Daily NCSC-FI news followup 2020-06-23

Introducing the TypeRefHash (TRH)

www.gdatasoftware.com/blog/2020/06/36164-introducing-the-typerefhash-trh We introduce the TypeRefHash (TRH) which is an alternative to the ImpHash that does not work with .NET binaries. Our evaluation shows that it can effectively be used to identify .NET malware families.

Zoom 5 moves toward security

www.kaspersky.com/blog/zoom-5-security/36001/ Zoom developers have made their service more secure. We review whats changed. Not so long ago, we explained how to configure Zoom to make it safer to use. However, technologies can develop very rapidly, especially those in the spotlight. One such case is Zoom, whose developers have, as promised, given the app a data-protection makeover. As a result, version 5.0 has changed a lot from precoronavirus Zoom.

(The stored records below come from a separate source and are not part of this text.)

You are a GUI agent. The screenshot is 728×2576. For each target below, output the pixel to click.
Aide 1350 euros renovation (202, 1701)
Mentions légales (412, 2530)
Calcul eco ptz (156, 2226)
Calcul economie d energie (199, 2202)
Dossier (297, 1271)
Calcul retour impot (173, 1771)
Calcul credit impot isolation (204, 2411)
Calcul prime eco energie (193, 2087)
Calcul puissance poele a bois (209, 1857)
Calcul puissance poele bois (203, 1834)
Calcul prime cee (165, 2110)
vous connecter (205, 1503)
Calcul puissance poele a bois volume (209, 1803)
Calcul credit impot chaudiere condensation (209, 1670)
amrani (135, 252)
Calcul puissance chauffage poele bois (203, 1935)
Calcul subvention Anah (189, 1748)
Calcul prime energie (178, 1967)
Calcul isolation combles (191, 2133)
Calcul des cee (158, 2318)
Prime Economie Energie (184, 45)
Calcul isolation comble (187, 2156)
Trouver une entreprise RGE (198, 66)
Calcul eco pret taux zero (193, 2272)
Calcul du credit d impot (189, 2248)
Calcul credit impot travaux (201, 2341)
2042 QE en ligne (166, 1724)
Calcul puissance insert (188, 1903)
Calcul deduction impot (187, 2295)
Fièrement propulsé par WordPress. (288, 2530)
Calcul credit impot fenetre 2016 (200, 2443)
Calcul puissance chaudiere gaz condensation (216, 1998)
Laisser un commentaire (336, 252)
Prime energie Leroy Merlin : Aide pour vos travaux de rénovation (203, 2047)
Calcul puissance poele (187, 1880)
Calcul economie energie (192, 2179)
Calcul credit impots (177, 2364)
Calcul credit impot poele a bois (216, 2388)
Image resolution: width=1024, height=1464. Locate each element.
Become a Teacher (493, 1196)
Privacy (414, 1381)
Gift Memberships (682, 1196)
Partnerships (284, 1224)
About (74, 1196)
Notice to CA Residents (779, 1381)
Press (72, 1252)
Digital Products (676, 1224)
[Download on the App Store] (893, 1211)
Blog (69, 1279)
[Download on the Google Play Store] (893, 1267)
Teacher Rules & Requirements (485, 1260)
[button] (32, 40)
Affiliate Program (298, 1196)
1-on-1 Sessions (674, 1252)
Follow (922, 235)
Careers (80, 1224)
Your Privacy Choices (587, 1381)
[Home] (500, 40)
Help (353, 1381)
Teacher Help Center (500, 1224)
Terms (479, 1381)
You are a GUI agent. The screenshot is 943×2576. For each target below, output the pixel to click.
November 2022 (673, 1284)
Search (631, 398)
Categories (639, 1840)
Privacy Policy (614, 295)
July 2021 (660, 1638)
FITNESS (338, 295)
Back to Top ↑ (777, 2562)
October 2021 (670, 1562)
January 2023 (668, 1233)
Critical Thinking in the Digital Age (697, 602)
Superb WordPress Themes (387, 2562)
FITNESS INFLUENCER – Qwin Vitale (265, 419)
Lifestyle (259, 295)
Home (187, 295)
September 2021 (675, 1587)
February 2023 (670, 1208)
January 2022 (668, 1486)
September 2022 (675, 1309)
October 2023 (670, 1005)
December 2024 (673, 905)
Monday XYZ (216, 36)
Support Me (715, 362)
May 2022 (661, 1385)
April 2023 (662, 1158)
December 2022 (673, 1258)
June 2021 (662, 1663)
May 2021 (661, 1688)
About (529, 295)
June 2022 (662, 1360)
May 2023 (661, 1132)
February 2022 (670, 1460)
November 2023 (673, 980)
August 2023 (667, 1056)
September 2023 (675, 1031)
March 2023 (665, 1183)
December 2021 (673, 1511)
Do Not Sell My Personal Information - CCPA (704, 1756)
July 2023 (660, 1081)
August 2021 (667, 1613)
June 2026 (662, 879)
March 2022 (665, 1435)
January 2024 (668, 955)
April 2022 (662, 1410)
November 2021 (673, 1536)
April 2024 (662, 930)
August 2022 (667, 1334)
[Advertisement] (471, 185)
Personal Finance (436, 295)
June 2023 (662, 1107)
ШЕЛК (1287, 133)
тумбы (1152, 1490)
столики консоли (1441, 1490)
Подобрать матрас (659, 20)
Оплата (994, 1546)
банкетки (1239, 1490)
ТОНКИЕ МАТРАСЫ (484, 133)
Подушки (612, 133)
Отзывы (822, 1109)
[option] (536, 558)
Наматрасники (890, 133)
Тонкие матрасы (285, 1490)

A zero-day guide for 2020: Recent attacks and advanced preventive techniques

blog.malwarebytes.com/exploits-and-vulnerabilities/2020/06/a-zero-day-guide-for-2020/ Zero-day vulnerabilities enable threat actors to take advantage of security blindspots. Typically, a zero-day attack involves the identification of zero-day vulnerabilities, creating relevant exploits, identifying vulnerable systems, and planning the attack. The next steps are infiltration and launch. This article examines three recent zero-day attacks, which targeted Microsoft, Internet Explorer, and Sophos. Finally, you will learn about four zero-day protection and prevention solutionsNGAV, EDR, IPsec, and network access controls.

What is Hacktivism? Campaigns That Shaped the Movement

www.pandasecurity.com/mediacenter/technology/what-is-hacktivism/ – From protests and sit-ins to doxxing and distributed denial-of-service attacks, a new kind of activism rose in the ranks. In 1996, cyber-activism gained a reputation and was given a new name: hacktivism. Consisting of breaking into a computer system for political, social, religious, or anarchistic reasons, hackers began to wage a war on information.

Guarding Healthcare Patient Privacy With Security Intelligence

www.recordedfuture.com/security-intelligence-healthcare/ Healthcare providers are under tremendous pressure to adhere to a plethora of privacy-related regulations. But now they have to do so while also experiencing unprecedented levels of cyberattacks. Neither of these points should come as a surprise given the value of the data at risk and the diversity of end-users and compute devices in the healthcare industry not to mention, the IT environments in which medical devices operate.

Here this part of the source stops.